Start of Material for this exercise
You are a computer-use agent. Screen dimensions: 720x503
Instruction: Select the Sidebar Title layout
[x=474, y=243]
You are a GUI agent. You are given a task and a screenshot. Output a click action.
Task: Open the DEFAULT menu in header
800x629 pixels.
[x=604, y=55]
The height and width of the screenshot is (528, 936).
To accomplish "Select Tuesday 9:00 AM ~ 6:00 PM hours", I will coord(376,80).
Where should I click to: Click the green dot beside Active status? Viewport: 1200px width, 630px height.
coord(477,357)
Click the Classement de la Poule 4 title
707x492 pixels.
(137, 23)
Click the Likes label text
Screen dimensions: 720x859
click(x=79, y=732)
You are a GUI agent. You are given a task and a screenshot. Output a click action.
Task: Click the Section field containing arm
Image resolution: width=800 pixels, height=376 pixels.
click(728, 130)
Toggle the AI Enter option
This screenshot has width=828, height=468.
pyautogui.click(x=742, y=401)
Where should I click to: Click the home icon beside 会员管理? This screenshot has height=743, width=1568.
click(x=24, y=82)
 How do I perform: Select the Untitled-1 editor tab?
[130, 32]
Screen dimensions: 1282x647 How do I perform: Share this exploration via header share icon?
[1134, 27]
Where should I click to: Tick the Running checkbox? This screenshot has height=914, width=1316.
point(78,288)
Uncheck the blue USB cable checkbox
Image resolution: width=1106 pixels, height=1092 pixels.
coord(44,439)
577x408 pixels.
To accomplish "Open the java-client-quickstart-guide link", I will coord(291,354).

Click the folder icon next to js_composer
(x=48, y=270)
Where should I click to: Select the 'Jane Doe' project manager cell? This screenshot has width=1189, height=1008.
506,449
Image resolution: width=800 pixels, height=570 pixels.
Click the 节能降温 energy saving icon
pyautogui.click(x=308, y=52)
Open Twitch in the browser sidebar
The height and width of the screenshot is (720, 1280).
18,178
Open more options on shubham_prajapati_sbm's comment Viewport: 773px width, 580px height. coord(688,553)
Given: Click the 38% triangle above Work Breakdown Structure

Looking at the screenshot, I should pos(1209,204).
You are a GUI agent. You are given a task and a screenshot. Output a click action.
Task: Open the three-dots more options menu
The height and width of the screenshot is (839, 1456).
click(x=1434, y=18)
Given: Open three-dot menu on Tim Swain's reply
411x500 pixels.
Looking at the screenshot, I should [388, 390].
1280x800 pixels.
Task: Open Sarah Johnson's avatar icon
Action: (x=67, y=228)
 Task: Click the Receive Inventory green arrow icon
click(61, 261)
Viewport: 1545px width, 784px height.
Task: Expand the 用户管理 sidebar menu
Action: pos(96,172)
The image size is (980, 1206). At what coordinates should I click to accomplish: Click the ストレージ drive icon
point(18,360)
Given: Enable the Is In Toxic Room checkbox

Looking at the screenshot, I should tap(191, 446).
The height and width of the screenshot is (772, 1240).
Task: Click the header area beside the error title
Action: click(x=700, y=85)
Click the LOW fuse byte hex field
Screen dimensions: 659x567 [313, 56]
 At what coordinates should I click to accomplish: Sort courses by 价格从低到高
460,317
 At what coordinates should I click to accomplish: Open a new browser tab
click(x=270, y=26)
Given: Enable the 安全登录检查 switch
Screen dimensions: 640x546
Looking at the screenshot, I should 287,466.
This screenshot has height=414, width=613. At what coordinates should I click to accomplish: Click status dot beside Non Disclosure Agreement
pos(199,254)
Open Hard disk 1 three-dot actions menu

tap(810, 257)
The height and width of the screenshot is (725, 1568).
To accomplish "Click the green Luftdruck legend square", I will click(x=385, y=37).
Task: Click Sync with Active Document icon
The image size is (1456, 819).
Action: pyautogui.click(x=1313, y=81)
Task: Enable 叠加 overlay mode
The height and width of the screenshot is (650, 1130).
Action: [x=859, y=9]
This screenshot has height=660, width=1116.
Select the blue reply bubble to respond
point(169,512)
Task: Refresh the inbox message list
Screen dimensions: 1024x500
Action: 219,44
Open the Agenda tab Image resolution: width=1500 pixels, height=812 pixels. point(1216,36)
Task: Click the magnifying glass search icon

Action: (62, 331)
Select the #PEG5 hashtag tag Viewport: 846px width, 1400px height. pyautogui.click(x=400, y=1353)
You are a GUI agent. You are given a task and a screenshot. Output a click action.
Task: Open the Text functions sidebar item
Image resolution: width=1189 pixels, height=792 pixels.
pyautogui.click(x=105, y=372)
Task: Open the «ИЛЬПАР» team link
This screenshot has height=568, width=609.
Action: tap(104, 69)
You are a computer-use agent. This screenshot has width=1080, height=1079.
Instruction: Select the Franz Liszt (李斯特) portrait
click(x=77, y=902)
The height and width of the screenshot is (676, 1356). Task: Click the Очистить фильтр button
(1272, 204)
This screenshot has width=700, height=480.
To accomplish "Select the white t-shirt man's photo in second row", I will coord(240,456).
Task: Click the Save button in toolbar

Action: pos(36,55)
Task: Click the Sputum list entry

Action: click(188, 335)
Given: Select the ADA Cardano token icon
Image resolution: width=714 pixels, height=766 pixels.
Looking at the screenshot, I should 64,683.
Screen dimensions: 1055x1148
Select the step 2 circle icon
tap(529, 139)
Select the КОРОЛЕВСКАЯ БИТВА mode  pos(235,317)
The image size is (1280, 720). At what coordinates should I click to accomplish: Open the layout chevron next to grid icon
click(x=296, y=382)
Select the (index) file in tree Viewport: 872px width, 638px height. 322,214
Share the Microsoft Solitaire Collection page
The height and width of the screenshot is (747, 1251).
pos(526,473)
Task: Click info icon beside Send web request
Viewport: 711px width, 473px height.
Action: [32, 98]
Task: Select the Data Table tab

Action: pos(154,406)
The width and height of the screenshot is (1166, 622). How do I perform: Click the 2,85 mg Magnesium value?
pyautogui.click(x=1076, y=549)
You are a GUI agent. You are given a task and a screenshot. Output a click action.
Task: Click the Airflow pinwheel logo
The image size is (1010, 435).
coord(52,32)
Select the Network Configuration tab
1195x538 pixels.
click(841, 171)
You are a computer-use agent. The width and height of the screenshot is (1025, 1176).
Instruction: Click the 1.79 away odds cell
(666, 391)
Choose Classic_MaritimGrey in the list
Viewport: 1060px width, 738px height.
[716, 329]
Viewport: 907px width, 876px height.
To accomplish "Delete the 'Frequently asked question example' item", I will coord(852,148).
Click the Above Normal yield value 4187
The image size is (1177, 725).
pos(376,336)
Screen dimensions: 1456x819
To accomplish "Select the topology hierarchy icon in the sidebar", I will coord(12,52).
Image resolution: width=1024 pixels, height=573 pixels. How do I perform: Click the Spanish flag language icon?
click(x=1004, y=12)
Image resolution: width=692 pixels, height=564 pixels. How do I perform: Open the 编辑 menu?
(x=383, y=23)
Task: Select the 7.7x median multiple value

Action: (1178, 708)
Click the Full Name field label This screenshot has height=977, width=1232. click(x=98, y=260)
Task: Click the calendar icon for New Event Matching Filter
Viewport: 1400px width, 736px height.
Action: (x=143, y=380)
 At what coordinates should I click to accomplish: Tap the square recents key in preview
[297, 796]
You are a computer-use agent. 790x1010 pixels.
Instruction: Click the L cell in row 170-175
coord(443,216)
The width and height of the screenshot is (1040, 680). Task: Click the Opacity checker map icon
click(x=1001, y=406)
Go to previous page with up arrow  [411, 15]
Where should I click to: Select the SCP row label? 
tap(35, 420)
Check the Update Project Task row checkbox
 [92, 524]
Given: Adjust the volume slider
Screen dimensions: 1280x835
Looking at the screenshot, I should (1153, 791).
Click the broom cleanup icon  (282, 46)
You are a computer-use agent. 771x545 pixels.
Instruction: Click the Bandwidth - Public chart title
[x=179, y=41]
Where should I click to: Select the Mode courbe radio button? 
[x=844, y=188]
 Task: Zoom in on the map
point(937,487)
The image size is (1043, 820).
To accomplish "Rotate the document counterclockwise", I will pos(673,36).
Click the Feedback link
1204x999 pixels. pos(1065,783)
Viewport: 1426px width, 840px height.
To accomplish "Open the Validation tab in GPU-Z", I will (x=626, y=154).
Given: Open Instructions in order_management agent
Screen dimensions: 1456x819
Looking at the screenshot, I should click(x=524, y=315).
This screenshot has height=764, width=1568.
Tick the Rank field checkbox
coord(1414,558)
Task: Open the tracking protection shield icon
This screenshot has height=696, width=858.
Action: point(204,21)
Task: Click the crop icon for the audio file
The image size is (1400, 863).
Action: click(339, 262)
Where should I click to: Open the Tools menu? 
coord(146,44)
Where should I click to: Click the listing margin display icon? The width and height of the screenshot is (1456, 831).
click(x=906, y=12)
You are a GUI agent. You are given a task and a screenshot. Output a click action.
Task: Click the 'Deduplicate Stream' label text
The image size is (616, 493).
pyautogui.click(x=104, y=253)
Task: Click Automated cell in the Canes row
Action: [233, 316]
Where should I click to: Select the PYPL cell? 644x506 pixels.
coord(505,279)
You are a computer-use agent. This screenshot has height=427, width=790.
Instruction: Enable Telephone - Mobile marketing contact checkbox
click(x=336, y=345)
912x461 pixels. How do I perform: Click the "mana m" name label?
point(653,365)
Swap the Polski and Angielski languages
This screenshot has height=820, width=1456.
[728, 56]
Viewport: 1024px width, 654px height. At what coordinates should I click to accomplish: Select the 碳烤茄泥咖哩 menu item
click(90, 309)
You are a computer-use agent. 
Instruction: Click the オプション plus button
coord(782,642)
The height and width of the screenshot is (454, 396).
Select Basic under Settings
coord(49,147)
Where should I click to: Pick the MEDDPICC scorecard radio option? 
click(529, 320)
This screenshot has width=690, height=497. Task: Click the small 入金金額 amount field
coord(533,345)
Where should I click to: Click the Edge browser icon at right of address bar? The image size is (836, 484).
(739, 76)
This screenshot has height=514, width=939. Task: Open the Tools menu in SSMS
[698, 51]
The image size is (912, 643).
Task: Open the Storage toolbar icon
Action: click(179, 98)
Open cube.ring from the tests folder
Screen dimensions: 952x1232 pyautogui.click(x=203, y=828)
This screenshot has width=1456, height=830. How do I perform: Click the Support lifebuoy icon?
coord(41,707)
End of Material for this exercise
▸ Your instructions:
Rewrite the stretch of data from the line containing "Where should I click to: Click the listing" through the line containing "Action: [233, 316]", swapping "Deduplicate Stream" for "Merge Stream" and leaving everything else unchanged.

▸ Task answer:
Where should I click to: Click the listing margin display icon? The width and height of the screenshot is (1456, 831).
click(x=906, y=12)
You are a GUI agent. You are given a task and a screenshot. Output a click action.
Task: Click the 'Merge Stream' label text
The image size is (616, 493).
pyautogui.click(x=104, y=253)
Task: Click Automated cell in the Canes row
Action: [233, 316]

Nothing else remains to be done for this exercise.